Now on to WHIP, for the 373 pitchers projected by all:

Source Num Avg WHIP MAE RMSE
Actual 373 1.2816 0.0000 0.0000
Consensus 373 1.3032 0.1359 0.1838
RotoValue 373 1.2848 0.1360 0.1844
Steamer/Razzball 373 1.3045 0.1348 0.1845
Marcel 373 1.2716 0.1396 0.1870
MORPS 373 1.2913 0.1405 0.1925
CAIRO 373 1.3582 0.1735 0.2292
y2012 373 1.2591 0.1798 0.2448

The RMSEs here are a little tighter than for RA9, but till much wider than for wOBA. My model edged out Steamer/Razzball in RMSE here, but was a bit behind it in MAE, while the Consensus did even better than mine.
Now here’s adding league-average WHIP plus 0.100 for any players not projected:

Source Num WHIP MLB WHIP StdDev MAE RMSE Missing
Actual 664 1.2995 664 1.2993 0.2354 0.0000 0.0000 0
Steamer/Razzball 515 1.3139 664 1.3250 0.0895 0.1522 0.2176 198
Marcel 841 1.3055 664 1.2952 0.0911 0.1589 0.2232 136
Consensus 872 1.3231 664 1.3280 0.1101 0.1579 0.2233 113
RotoValue 836 1.3136 664 1.3097 0.1100 0.1592 0.2246 133
MORPS 499 1.3129 664 1.3226 0.1335 0.1626 0.2307 226
CAIRO 489 1.3720 664 1.3874 0.1733 0.1864 0.2529 234
y2012 630 1.3049 664 1.3219 0.3179 0.2175 0.3630 168

Steamer comes out on top in this test, while my model and the Consensus do drop back.
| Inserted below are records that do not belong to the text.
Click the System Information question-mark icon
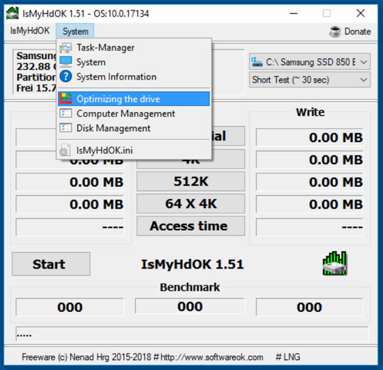 (66, 76)
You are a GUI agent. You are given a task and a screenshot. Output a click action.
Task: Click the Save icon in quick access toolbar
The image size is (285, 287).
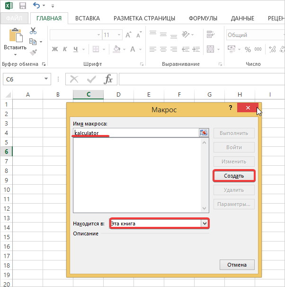[x=22, y=6]
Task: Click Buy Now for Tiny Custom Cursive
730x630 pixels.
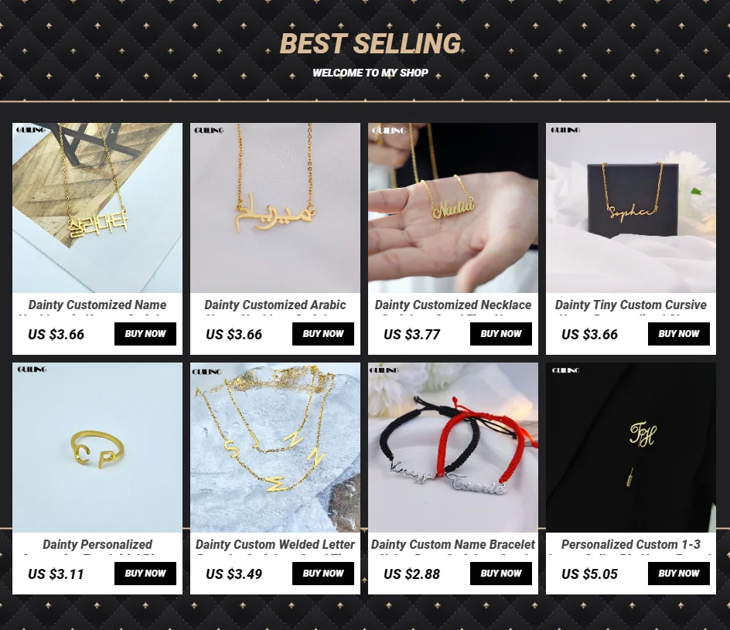Action: [679, 334]
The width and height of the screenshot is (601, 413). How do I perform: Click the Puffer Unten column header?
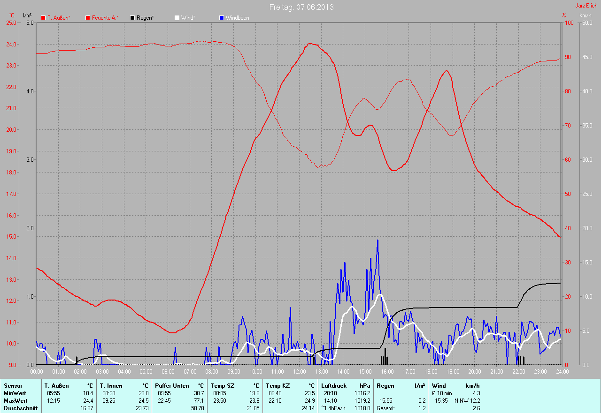click(x=172, y=386)
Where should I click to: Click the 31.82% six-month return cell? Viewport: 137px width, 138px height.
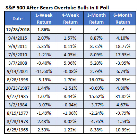point(123,96)
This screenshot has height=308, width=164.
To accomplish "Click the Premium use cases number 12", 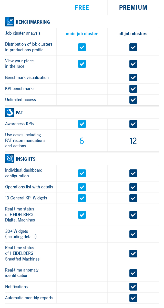I will coord(133,141).
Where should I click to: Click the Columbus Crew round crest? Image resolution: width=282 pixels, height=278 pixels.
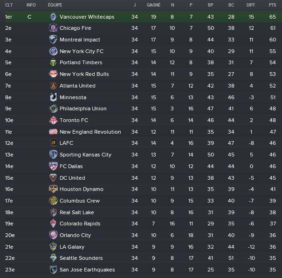click(x=53, y=201)
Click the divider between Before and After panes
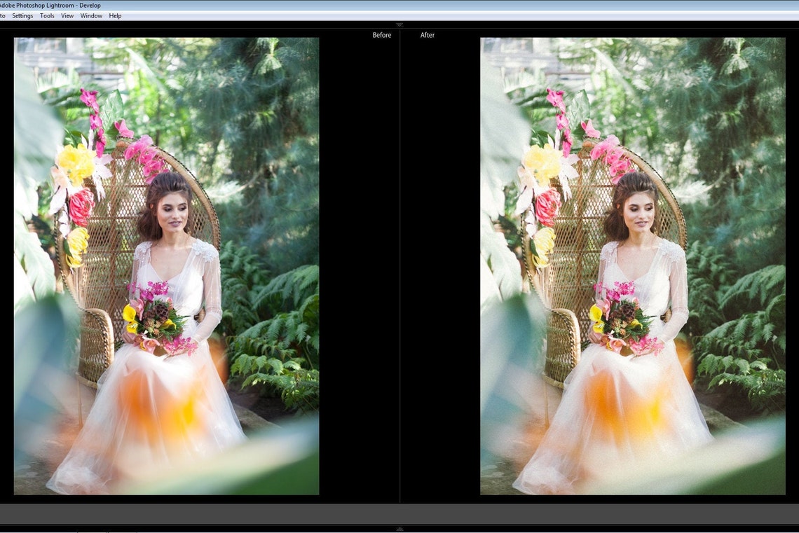Screen dimensions: 799x533 400,266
Pitching statistics take longer to stabilize, so it’s not so surprising to see the relatively higher errors here. Very observant readers might have noticed a slight difference in the actual WHIP and RA9 in the two columns of the second tables. That’s an artifact of a small number of pitchers who did not record an out, and thus had 0 IP. When I’m computing errors, these pitchers aren’t included (since I weight by IP, they have a weight of 0), but their runs, hits, and walks allowed do slightly increase the aggregate actual statistics.
7 February 2014: I found and  fixed a bug in my code that generated the tables using a worse than league average value for missing players, so the affected tables in this post were changed to reflect that.